Your objective:
Every line from the start of the records through the line with "Task: Click the 暴走神话 ranking game thumbnail" is to be written out exactly; pictures are not.

Saved data entries
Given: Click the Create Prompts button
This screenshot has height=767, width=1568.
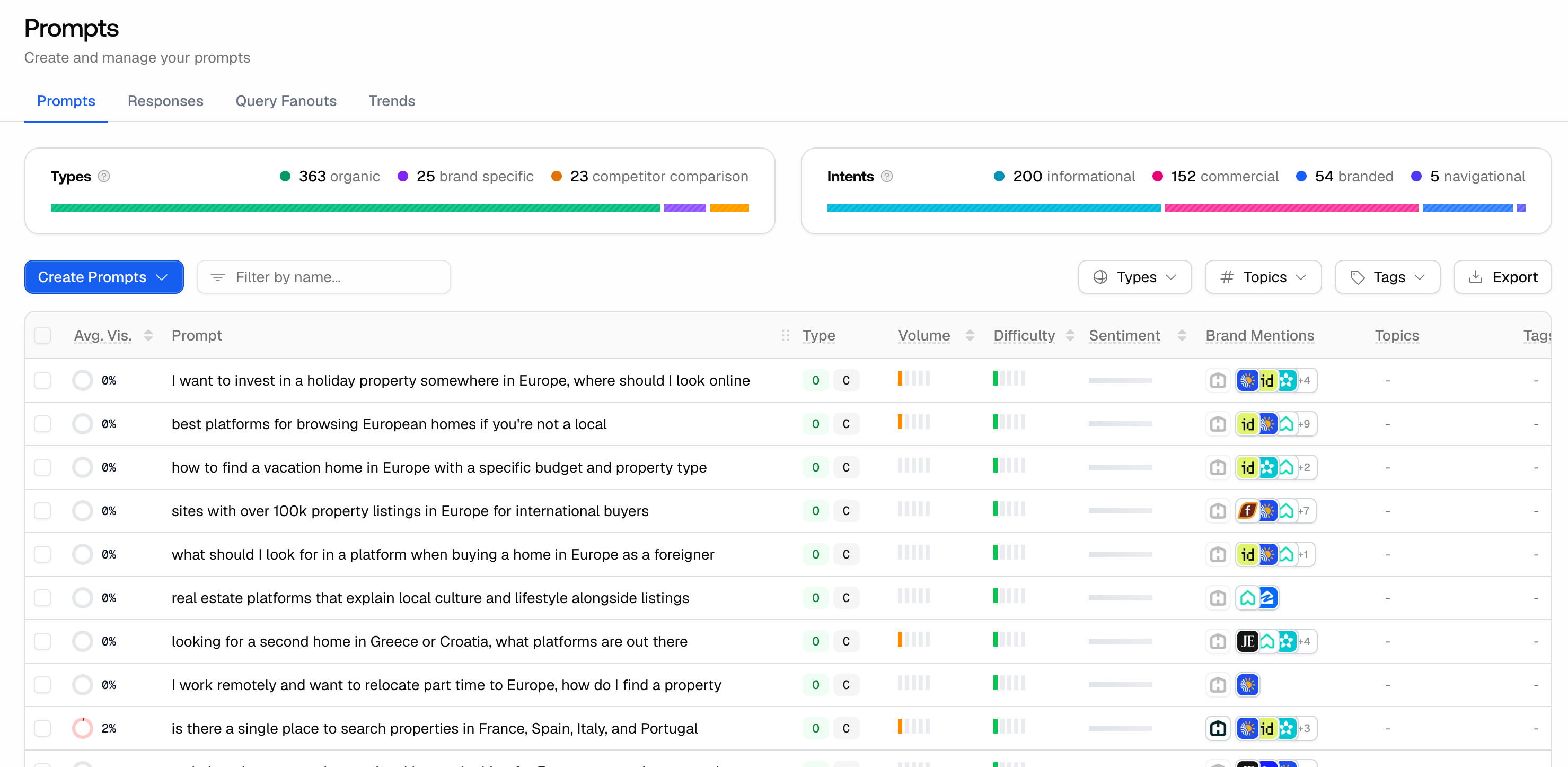Looking at the screenshot, I should click(x=104, y=277).
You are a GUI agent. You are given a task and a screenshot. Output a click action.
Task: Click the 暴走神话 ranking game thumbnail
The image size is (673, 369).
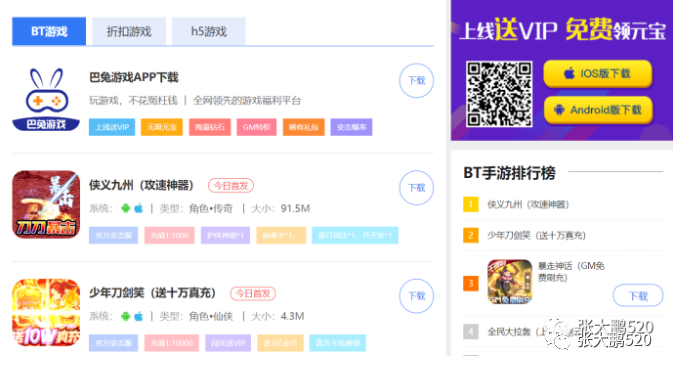(x=509, y=281)
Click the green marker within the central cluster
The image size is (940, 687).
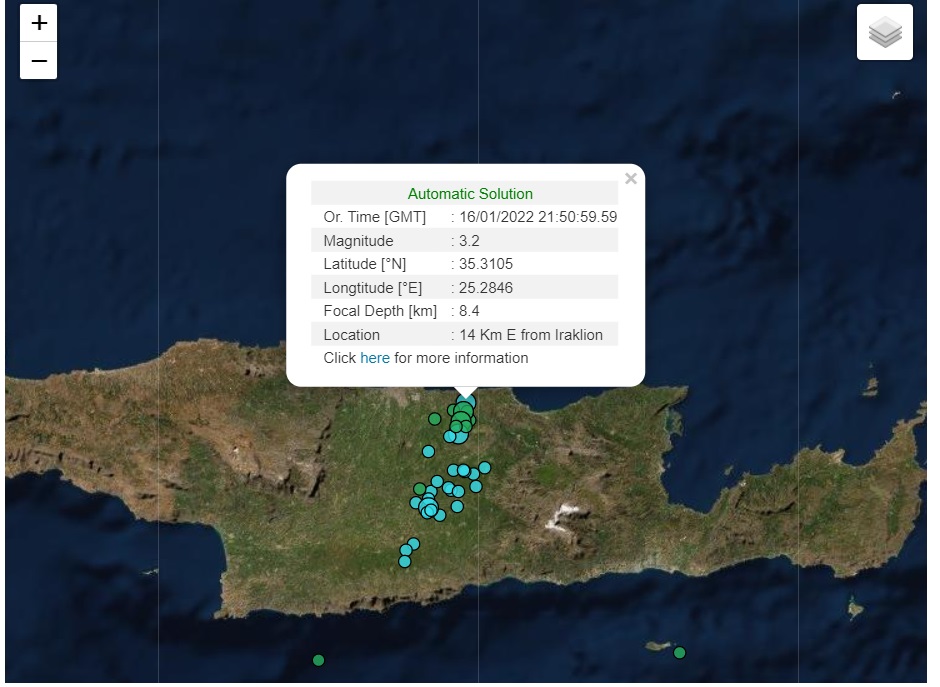[x=419, y=489]
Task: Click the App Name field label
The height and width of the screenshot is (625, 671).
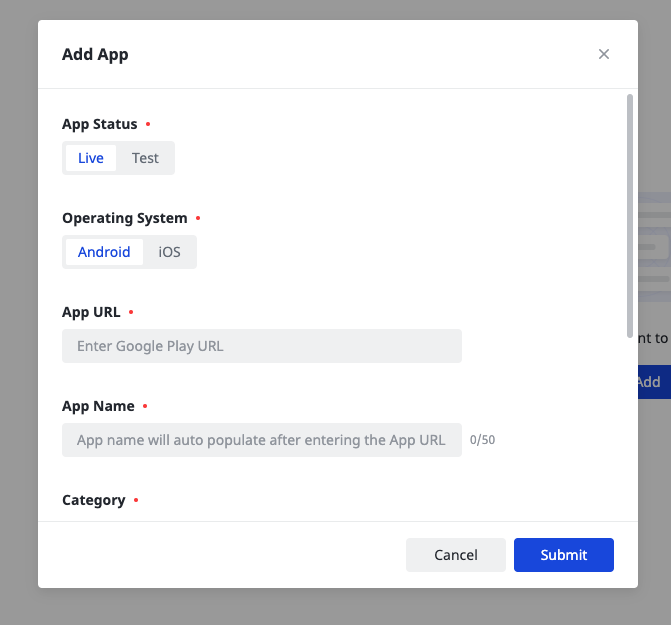Action: pos(98,406)

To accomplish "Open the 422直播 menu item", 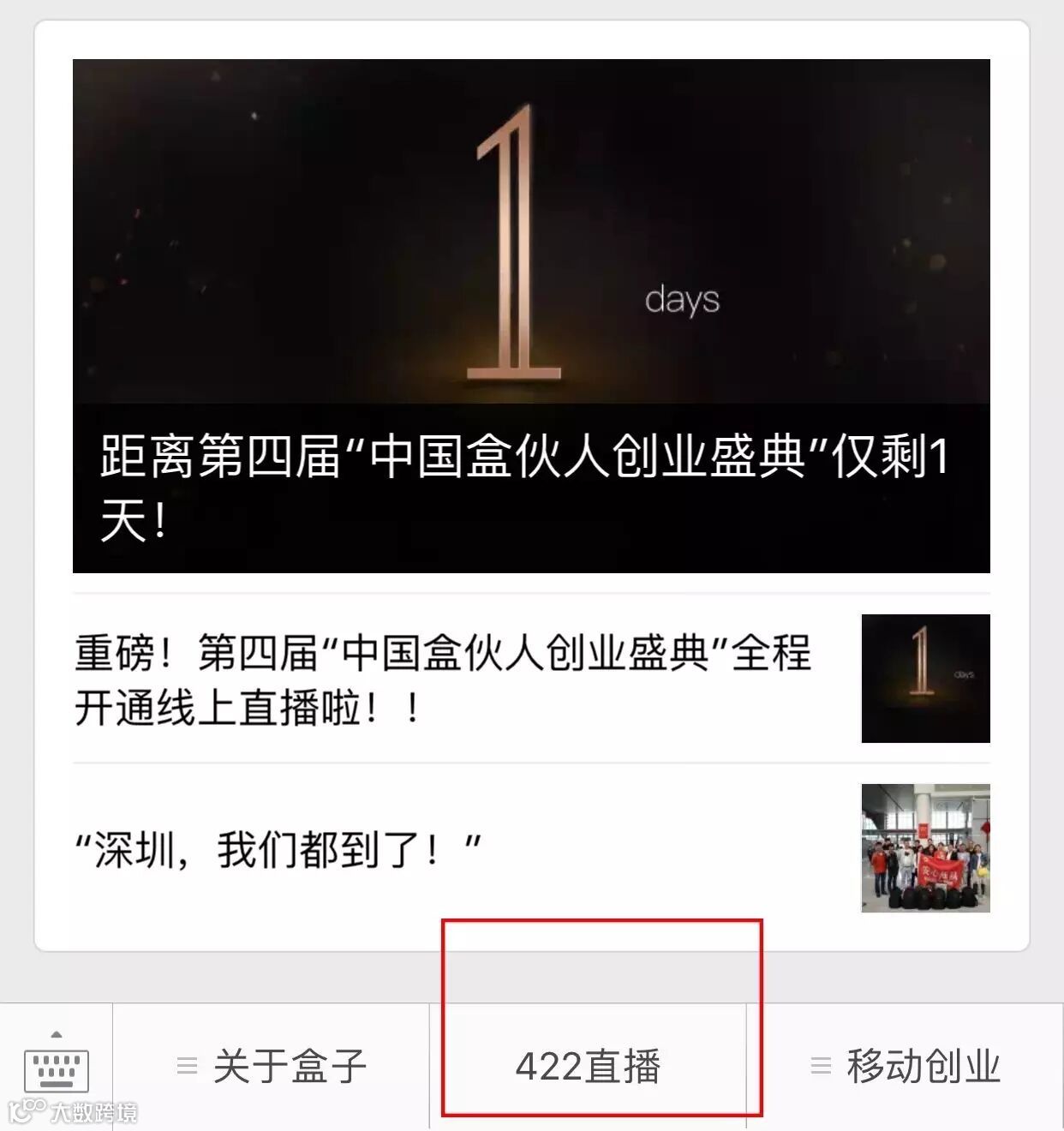I will pyautogui.click(x=588, y=1067).
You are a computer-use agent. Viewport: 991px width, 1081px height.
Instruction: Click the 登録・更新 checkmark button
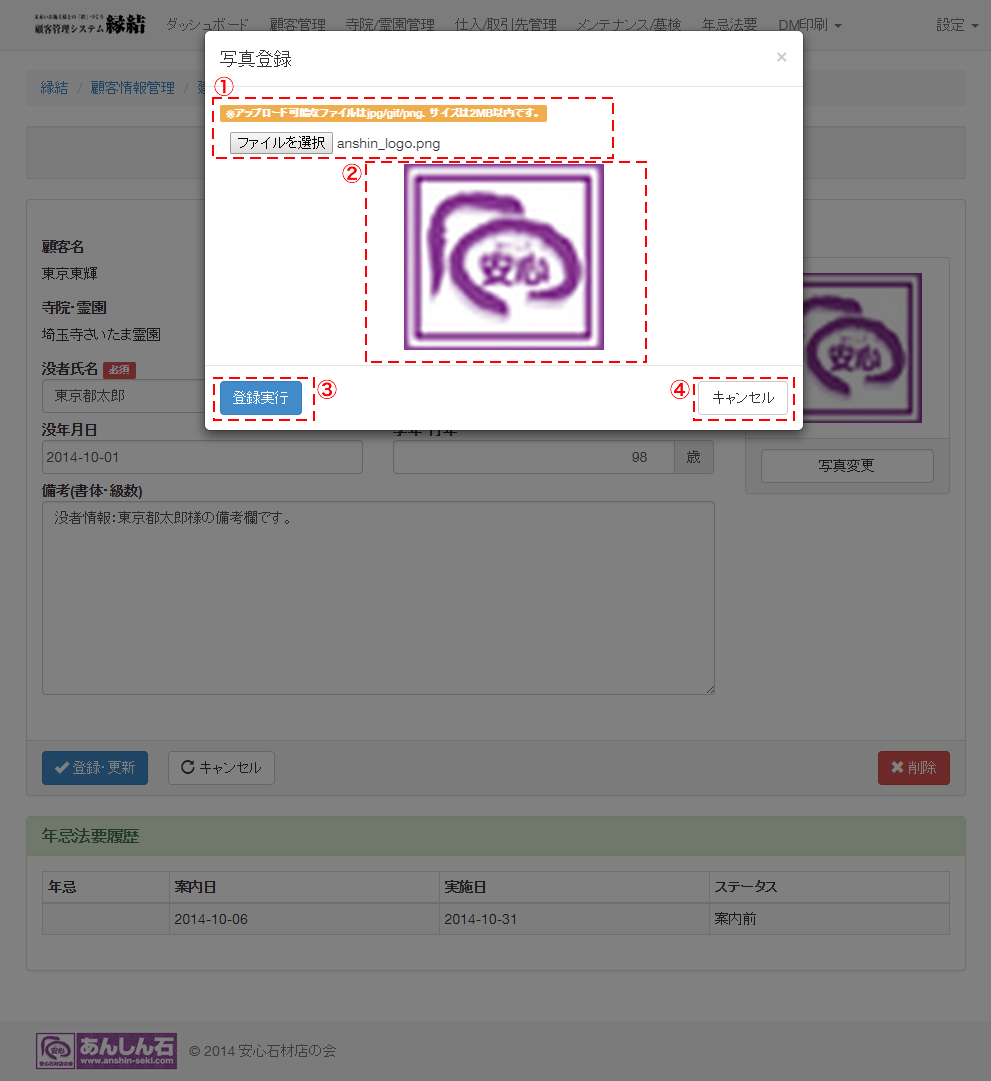pyautogui.click(x=95, y=767)
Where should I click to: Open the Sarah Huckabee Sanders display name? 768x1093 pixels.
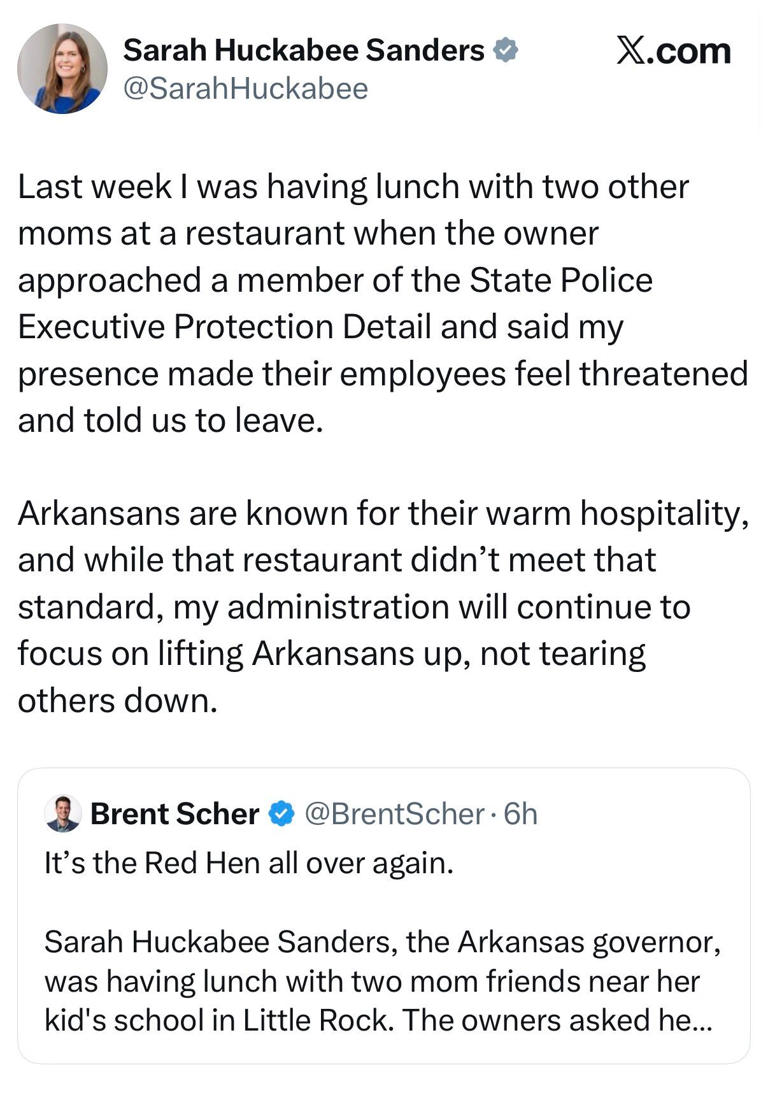pos(303,50)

Solved problem:
Given: Click the Create Prompts button
This screenshot has height=767, width=1568.
Looking at the screenshot, I should click(x=104, y=277).
You are a GUI agent. You are given a task and a screenshot. Output a click action.
Task: Click the 暴走神话 ranking game thumbnail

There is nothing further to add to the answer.